明天的筆記本‧Tomorrow notebook

使用 python、BeautifulSoup 採集奇摩新聞裡指定關鍵字的超連結及標題

# -*- coding: utf-8 -*-
"""
採集奇摩新聞裡指定關鍵字的超連結
@author: note.i360.tw
"""
import requests #HTTP請求庫
from bs4 import BeautifulSoup
import re #正則式


#取得文章=============================================
def get_urls(url):


    # 目標網頁
    r = requests.get(url)
    r.encoding = 'utf8'
    #print(requests)
    
    #顯示所有內容
    #print(r.text)
    
    # 確認是否下載成功
    if r.status_code == requests.codes.ok:
        
        # 以 BeautifulSoup 解析 HTML 程式碼
        soup = BeautifulSoup(r.text, 'html5lib')
        
        #輸出標題
        _web_title = str(soup.title)
        print("目前網頁名稱：" + _web_title)

        #採集超連結內容==================================================
        stories = soup.find_all('a',string=re.compile(r"總統"))
        
        #判斷是否找到關鍵字
        if len(stories) <= 0:
            print("    沒找到關鍵字")

        else:
            
            for s in stories:
                # 新聞標題
                print("標題：" + s.text)
                # 新聞網址
                print("網址：" + s.get('href'))
        
       


#執行 ============================================================
if __name__ == '__main__':
    
    url = 'https://tw.news.yahoo.com/'
    print("目前採集網址："+str(url))
    get_urls(url)

作者：林明天

2019-09-27 00:11

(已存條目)
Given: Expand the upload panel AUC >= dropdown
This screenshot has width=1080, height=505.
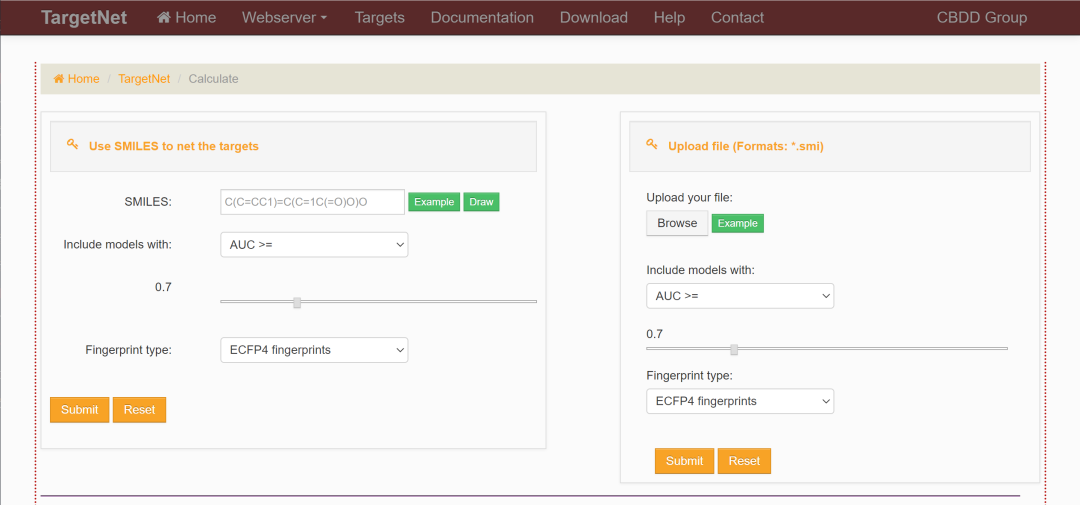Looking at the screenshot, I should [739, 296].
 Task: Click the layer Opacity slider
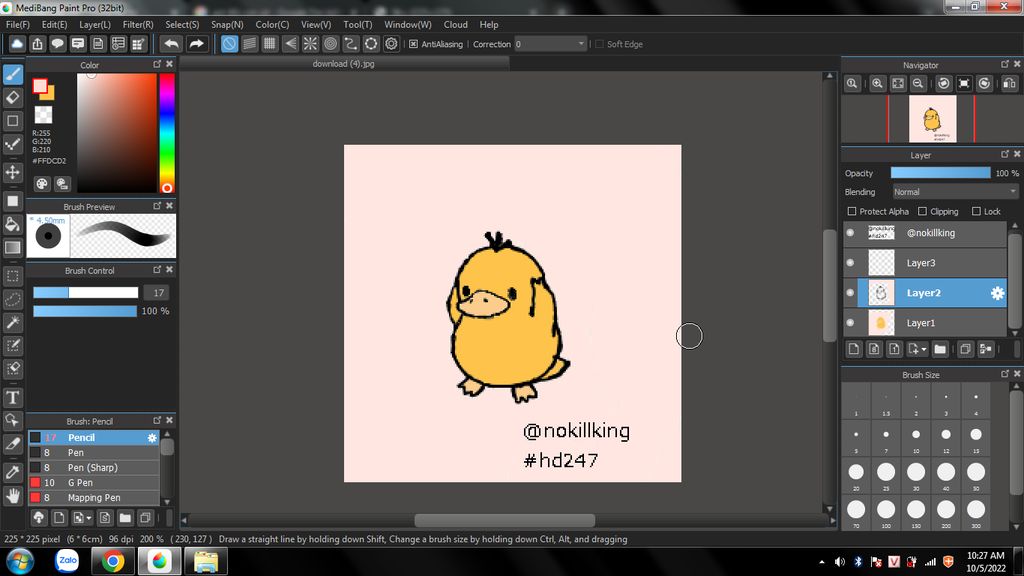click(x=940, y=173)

◆ 應做事項
1 - 這篇採集奇摩新聞的筆記裡，未被註解的 print 呼叫各自印出哪些寫死的文字？請全部列出。
2 - 依照這篇採集奇摩新聞的筆記，判斷下列各句是否相符，逐句回答是或否，並引用文中決定答案的原文：(a) 程式以 html5lib 解析 HTML；(b) 程式搜尋的關鍵字是「新聞」；(c) 程式採集的網址是 https://tw.news.yahoo.com/。
3 - 從這篇採集奇摩新聞的筆記中，擷取自「import requests #HTTP請求庫」起一直到「#print(requests)」為止的那一段原文。
上列紀錄是另外的材料。

◆ 各題答案
1 -
目前網頁名稱：
沒找到關鍵字
標題：
網址：
目前採集網址：

2 -
(a) 是：「soup = BeautifulSoup(r.text, 'html5lib')」
(b) 否：「stories = soup.find_all('a',string=re.compile(r"總統"))」
(c) 是：「url = 'https://tw.news.yahoo.com/'」

3 -
import requests #HTTP請求庫
from bs4 import BeautifulSoup
import re #正則式


#取得文章=============================================
def get_urls(url):


    # 目標網頁
    r = requests.get(url)
    r.encoding = 'utf8'
    #print(requests)